EDRM Processing Glossary

Term Definition
ASCII American Standard Code for Information Interchange (ASCII) is a plain text character encoding standard where seven- or eight-bit integers correspond to 128 or 256 characters and codes for electronic storage and communication. The eight-bit pairings are often mistakenly referred to as Extended ASCII. The 128 characters  in 7-bit ASCII encoding correspond to 95 printable characters (a-z, A-Z, 0-9 and punctuation) and 33 non-printable control codes, e.g., carriage return, line feed, tab and bell. The 256  ASCII characters enabled by 8-bit integers are  for various purposes, e.g., foreign language characters and line drawing symbols.
Bates Numbers Sequential numeric identifiers imprinted on document pages or assigned to files during the discovery process. Bates Numbers typically include a prefix to identify the producing party or matter as well as a numeric value (e.g., DEF_000000001).
Binary File Signature Also known as “file header signature,” “binary header signature” or “magic number.” Typically the first few bytes of data in a file identifies the format of the data contained therein. For example, ZIP compressed files begin with Hex 504B (or the initials PK in ASCII). Most JPG image files begin with Hex FF D8 FF E0.
Case Normalization Improves search recall by adding information to an index that searches for terms with lowercase characters and identifies its uppercase counterpart and vice versa.

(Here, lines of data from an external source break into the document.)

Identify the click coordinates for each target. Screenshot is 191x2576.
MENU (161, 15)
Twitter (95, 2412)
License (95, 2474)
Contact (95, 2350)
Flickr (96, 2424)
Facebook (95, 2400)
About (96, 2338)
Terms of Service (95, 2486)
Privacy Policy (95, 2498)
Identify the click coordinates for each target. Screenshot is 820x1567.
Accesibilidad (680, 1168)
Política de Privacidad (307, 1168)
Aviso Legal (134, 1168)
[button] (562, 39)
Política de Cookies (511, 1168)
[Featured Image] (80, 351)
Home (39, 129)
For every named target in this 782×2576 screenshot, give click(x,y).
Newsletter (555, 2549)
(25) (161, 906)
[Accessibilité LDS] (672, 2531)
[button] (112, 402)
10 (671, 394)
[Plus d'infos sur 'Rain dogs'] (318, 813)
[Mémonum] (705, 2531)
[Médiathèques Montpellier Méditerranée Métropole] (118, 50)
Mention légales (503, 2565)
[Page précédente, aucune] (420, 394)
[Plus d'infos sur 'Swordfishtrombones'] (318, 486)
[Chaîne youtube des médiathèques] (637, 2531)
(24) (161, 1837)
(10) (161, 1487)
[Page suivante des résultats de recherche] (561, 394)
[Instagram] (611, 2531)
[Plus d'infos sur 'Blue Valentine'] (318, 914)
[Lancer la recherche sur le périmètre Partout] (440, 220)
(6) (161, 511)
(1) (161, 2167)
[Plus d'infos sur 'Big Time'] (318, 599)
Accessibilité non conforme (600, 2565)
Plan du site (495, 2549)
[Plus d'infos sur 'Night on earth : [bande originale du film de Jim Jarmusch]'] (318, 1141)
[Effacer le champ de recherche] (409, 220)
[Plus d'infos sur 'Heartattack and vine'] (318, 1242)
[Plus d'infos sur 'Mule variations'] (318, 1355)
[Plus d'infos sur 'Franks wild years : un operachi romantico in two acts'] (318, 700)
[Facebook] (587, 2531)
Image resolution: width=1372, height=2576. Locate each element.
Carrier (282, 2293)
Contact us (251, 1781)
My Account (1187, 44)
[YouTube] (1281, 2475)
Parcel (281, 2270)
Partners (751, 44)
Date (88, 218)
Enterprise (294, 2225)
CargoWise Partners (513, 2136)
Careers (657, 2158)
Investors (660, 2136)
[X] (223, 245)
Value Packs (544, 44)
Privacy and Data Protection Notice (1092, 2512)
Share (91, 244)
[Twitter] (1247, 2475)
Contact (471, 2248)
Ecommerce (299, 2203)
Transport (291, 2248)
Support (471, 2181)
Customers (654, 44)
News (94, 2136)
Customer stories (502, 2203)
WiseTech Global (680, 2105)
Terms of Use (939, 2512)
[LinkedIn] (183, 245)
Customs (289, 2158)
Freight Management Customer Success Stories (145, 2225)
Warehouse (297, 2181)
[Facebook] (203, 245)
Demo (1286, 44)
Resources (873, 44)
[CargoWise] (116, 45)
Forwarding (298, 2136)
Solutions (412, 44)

For example, a search for Rice will also find instances of RICE and rice.
Character Normalization Seeks to minimize the impact of variations in alphanumeric characters often overlooked by human beings but posing a challenge to machines. This may include Case Normalization, Diacritical Normalization and Unicode Normalization..
Chain of Custody The procedures employed to protect and document the acquisition, handling and storage of evidence to demonstrate these activities did not alter or corrupt evidentiary integrity.
Compression The storage or transmission of data in a reduced size by using technology to eliminate redundancy (“lossless compression”) or by removing non-essential details (such as, picture elements in a JPEG or inaudible components of audio). Compression permits more efficient storage, sometimes at the cost of reduced fidelity (“lossy compression”). ZIP, RAR and TAR are common lossless compression formats in eDiscovery.
Container File A file that holds or transports other files, e.g., compressed container files ( .ZIP and .RAR) and email container files (.PST and .MBOX). Container file content is “unpacked” or “exploded” during processing enabling the container file to be suppressed as immaterial once fully extracted.
Corruption Damage to the integrity of a file that impacts its ability to be processed. File corruption may be caused by, e.g., network transmission errors, software glitches, physical damage to storage media (i.e., bad sectors) or use of an incompatible decoding tool.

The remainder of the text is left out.